Our culture has something against one-child families. It’s nonsense

10 months ago 42

One of the weirdest pseudoscientific beliefs of the Victorian era to have persisted to the present is that, as G. Stanley Hall, the first president of the American Psychological Association, said, “to be an only child is a disease in itself.” Few people put it quite like that these days, but the idea hangs on that there is something wrong with being an only child—that it’s unfair or even abusive of parents not to “give” their first children siblings and that only children turn out somehow damaged, if not exactly diseased. According to a summer 2023 Gallup poll, just 3% of people say that one is the ideal number of children to have—and just 6% of people with one child say it’s the ideal. That’s framed in terms of “ideal,” but you don’t get numbers that low unless there’s a widespread cultural view that there’s something wrong with it.

Reality is different. There’s a lot of research comparing only children with people from multichild families. And while it’s certainly possible to cherry-pick studies finding headline-friendly differences (only children are more likely to get divorced, according to the headlines on a study finding that the likelihood of divorce drops by a whopping 2% with each additional sibling, up to around seven), studies in general find small differences, and there are conflicting results across studies. As demographer Alice Goisis, who has researched cognitive differences between only children and those with siblings, has written, “We found that only children’s cognitive development by age 11 is more affected by things like their parents’ relationship and their family’s socioeconomic status than whether they have brothers and sisters.” It seems very likely that most of the differences supposedly uncovered by other studies are similarly small compared with other factors.

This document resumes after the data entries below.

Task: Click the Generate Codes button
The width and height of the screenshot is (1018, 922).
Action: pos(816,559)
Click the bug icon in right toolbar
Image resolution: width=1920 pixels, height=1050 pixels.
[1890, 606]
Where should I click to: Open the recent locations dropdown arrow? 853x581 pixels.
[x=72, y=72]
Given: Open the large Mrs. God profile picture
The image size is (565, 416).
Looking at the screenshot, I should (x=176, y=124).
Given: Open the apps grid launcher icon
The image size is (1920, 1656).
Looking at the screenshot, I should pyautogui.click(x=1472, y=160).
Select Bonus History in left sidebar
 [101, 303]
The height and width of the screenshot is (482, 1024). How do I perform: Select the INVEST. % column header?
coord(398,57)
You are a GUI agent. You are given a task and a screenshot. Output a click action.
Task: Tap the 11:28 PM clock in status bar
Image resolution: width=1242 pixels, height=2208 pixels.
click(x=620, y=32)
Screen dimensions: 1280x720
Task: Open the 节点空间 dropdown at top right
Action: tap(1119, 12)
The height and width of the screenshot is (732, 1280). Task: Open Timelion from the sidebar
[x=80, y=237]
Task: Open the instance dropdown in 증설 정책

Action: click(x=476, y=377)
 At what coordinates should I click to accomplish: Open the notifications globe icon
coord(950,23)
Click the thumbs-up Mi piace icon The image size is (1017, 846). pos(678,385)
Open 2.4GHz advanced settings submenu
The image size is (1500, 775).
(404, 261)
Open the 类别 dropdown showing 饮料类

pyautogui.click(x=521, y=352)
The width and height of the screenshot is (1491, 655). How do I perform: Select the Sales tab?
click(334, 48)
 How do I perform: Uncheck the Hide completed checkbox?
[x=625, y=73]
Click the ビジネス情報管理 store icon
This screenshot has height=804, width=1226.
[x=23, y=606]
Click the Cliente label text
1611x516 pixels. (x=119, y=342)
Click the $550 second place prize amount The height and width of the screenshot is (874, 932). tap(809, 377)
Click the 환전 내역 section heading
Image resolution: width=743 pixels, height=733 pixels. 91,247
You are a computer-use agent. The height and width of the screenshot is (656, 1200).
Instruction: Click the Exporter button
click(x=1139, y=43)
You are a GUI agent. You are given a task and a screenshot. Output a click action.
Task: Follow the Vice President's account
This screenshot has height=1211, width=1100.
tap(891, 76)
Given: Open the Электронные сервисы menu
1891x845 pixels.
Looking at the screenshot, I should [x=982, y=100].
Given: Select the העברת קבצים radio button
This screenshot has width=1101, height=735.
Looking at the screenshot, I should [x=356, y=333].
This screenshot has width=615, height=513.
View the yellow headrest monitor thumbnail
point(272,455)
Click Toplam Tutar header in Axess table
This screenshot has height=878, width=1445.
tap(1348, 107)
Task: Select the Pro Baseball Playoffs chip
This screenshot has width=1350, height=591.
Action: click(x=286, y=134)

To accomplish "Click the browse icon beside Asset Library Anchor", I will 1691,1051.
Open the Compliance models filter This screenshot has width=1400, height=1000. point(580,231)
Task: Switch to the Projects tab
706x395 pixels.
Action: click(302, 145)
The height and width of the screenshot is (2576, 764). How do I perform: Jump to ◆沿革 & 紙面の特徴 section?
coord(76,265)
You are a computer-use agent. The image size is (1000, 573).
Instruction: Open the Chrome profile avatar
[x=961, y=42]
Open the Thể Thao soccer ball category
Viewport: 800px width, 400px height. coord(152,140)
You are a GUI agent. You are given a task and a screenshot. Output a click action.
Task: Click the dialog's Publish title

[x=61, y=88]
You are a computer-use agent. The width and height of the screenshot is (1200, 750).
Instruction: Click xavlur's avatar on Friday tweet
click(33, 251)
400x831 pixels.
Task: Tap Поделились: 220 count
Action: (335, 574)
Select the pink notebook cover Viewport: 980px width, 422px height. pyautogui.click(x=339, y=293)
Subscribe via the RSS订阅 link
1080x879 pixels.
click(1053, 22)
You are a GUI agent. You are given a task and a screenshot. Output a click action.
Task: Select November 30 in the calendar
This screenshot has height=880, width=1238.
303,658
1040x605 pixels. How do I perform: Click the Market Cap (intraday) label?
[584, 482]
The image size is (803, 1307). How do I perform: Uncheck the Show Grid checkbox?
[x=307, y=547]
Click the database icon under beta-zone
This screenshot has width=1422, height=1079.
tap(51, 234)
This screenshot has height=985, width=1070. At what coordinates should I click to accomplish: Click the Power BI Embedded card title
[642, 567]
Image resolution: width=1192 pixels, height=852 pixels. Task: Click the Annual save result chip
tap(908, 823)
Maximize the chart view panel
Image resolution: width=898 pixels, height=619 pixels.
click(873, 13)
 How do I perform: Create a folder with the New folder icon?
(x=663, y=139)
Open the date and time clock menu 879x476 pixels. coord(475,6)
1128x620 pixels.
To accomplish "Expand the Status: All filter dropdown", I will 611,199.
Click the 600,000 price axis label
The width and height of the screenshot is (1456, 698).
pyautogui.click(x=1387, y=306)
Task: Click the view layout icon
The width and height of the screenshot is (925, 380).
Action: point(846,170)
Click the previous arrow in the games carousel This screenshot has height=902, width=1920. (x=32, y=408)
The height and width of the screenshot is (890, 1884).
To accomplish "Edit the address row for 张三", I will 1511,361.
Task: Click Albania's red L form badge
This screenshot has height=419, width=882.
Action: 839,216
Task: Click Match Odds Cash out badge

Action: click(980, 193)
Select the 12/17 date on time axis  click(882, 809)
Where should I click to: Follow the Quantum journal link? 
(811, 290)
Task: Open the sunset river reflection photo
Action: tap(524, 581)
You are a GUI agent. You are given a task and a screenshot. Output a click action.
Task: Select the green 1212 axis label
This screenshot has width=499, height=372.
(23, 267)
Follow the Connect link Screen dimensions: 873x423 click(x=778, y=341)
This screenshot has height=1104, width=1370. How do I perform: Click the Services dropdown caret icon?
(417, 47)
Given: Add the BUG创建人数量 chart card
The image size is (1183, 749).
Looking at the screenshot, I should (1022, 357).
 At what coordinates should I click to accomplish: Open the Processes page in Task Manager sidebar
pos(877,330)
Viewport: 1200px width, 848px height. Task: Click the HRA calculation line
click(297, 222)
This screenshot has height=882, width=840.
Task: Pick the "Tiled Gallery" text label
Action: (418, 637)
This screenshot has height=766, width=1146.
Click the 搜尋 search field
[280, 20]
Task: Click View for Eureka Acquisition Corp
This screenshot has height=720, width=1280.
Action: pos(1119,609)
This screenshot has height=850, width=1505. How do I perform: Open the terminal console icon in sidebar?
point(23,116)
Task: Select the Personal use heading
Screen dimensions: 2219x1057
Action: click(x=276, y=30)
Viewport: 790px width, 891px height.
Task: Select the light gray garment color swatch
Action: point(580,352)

Then there are the plausible outcomes of growing up in a world that believes there’s something wrong with you or your family structure. As Chiara Dello Joio wrote in The Atlantic in 2022, “It’s tough to distinguish inherent only-child qualities from those that develop in a sibling-centric world.” So this is where (and I’m only partly trolling here) I want to argue that it’s not just that the prejudice against only children and one-child families should go the way of other Victorian pseudoscience. No, we need to be more willing to acknowledge the largely unacknowledged problems with multichild families.